This Giants situation is almost unbelievable

Here’s the crazy thing:

Five wins might actually get this done.

It’ll probably take six. God, it should take six. It’s all but impossible to believe that the weekly pillow fight that is the NFC East could accept a home playoff game with a team bearing a 5-11-1 record, or 6-10. But them’s the rules. That’s the law. The Giants and their division mates didn’t make those rules. They just get to benefit from them.

The Giants? They’ll get to benefit from 13 days off. They’ll let the other three combatants have at it next week as they savor a second straight win, 27-17 over the Eagles, their first win over their bitter rivals in four years, their best end-to-end performance of the season. The win gives them three victories on the season, tied with Philly. The Eagles have two fewer losses. They have a tie.
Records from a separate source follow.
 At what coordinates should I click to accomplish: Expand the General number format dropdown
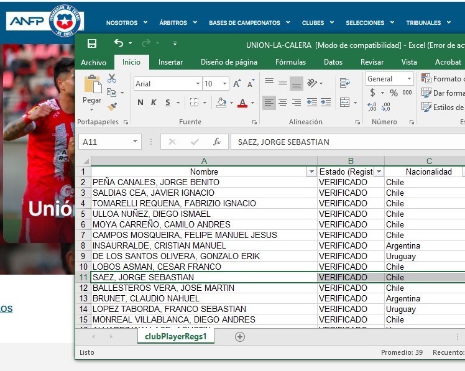pos(409,79)
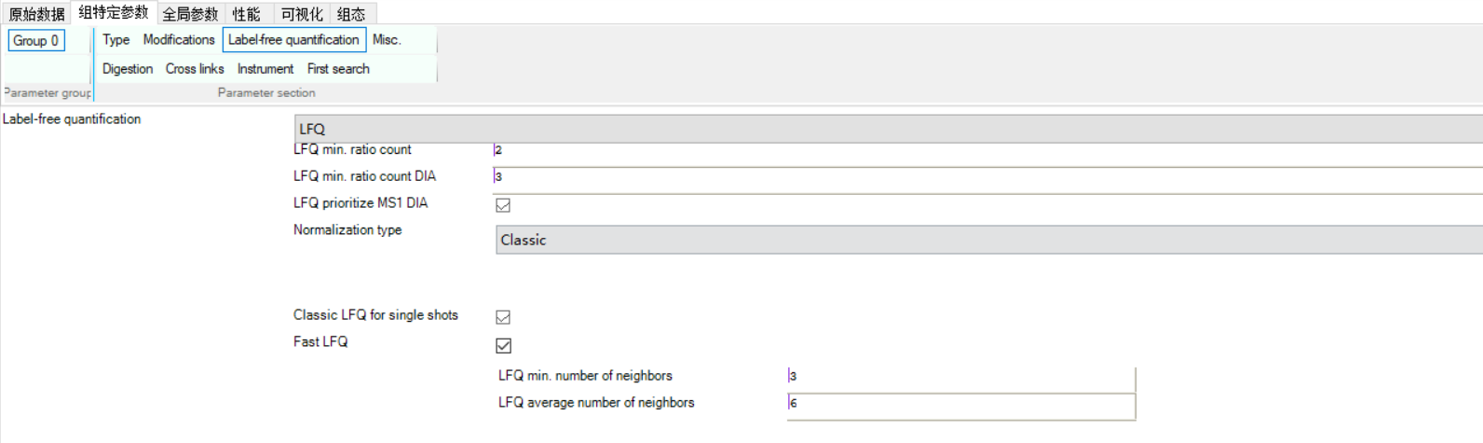Open the Misc. parameter section
1483x443 pixels.
point(387,40)
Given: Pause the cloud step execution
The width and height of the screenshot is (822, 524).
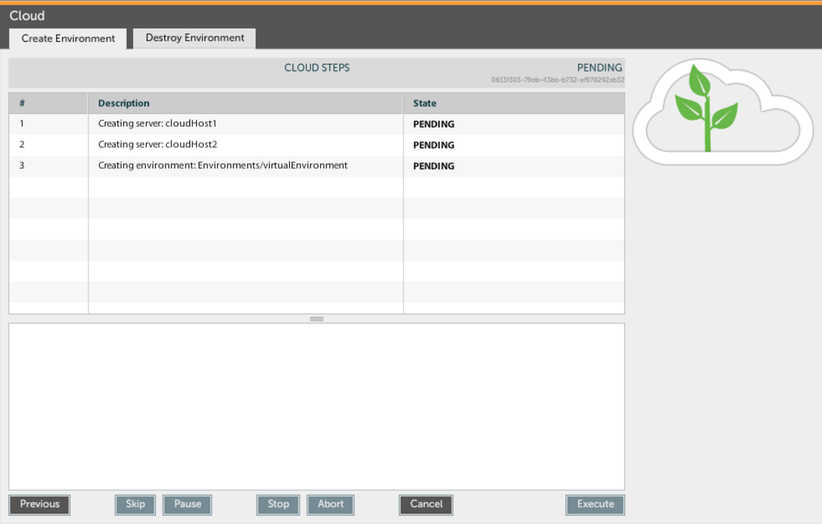Looking at the screenshot, I should coord(187,505).
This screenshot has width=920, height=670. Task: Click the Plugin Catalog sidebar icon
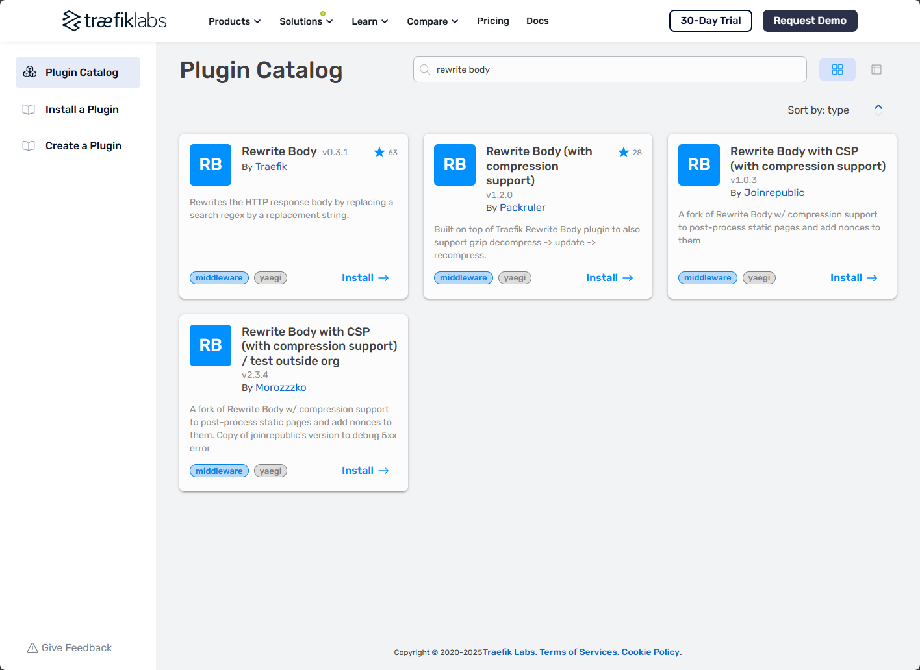(30, 72)
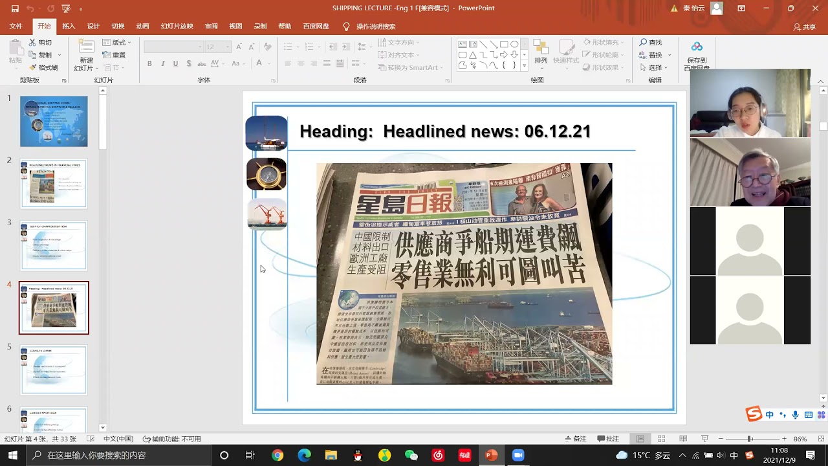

They’ve played one less game.

The math, such as it is, still favors them.

But after what you watched across 60 minutes at MetLife Stadium on Sunday afternoon, here’s a question for you: do you think the Eagles are the much better team? And coupled with the 22-21 escape they pulled against the Giants last month, it’s fair to ask: are they even the better team?

These are all questions for those of us who don’t play to ponder. Giants coach Joe Judge made it perfectly clear Sunday afternoon that he hadn’t yet looked at the revised NFC East standings, nor would he. He won’t get caught up in this narrative because he has no say in it. He gets his football team ready to play on Sundays — and they do play hard on Sundays, and with each week play increasingly well, too.

The rest of it? That’s on us. That’s for us.

“We just need to keep improving,” Judge said. “To be the program we want to be.”

Said cornerback James Bradberry: “You just can’t get too far ahead. You play week to week, and lock in each week to play ball and execute when it’s time to play.”

Ah, but the Giants are making it hard. They are 3-7 now; in 98 percent of the seasons before this one, that would mean treating the season’s remaining six games as an incremental learning curve. Keep developing the quarterback (and Daniel Jones played his best game of the year Sunday). Keep building a robust defense (which, on Sunday, didn’t allow a single third-down conversion to the Eagles).

Play with an eye — maybe an eye and a half — on 2021.

But this is 2020. As often as those four words have been used to introduce something new and miserable into our world — a pandemic, murder hornets, a bold-faced parade of high-profile sporting obituaries — it also conjures this: what other zany thing could be coming down the pike now?

Such as this: New York Giants, 2020 NFC East champions.

Is it likely? Even now, it seems hard to fathom. Until you start to think of a few things. Like this: the Giants, Eagles, Cowboys and WFT have 10 wins between them 10 weeks into the season — and eight of them have come against each other. That’s almost impossible to believe, but go ahead and look it up. The Cowboys have that miracle comeback against Atlanta. The Eagles beat a 49ers team relying on about 19 backups.

That’s it.

You have to think that’ll change the next few weeks, but then you look at the schedules: lots of games for everyone against the Seahawks and the Ravens and Cardinals. A couple against the Bengals and Browns. It isn’t likely that the whole of the East will go 0-19 against the rest of the league; that’s why six will almost certainly be the minimum requirement.

But if on Jan. 3 I told you they did go 0-19, would that surprise you?

Now the sobering news: that doesn’t really help the Giants, who only have one more game left against their divisional brethren, the season finale against the Cowboys in New Jersey. The Cowboys still have three, the other two one apiece.

And if it becomes a purely intramural competition … well, 5-10-1 is in play. So is 5-11. Six and 10 might look like the ’72 Dolphins. Judge and his players are probably right to let the rest of us do the over-thinking here. Still: the Giants have only one game left in November.

Could you possibly have believed they’d be in the thick of a division race at this late date — regardless of how paper-thin that division is?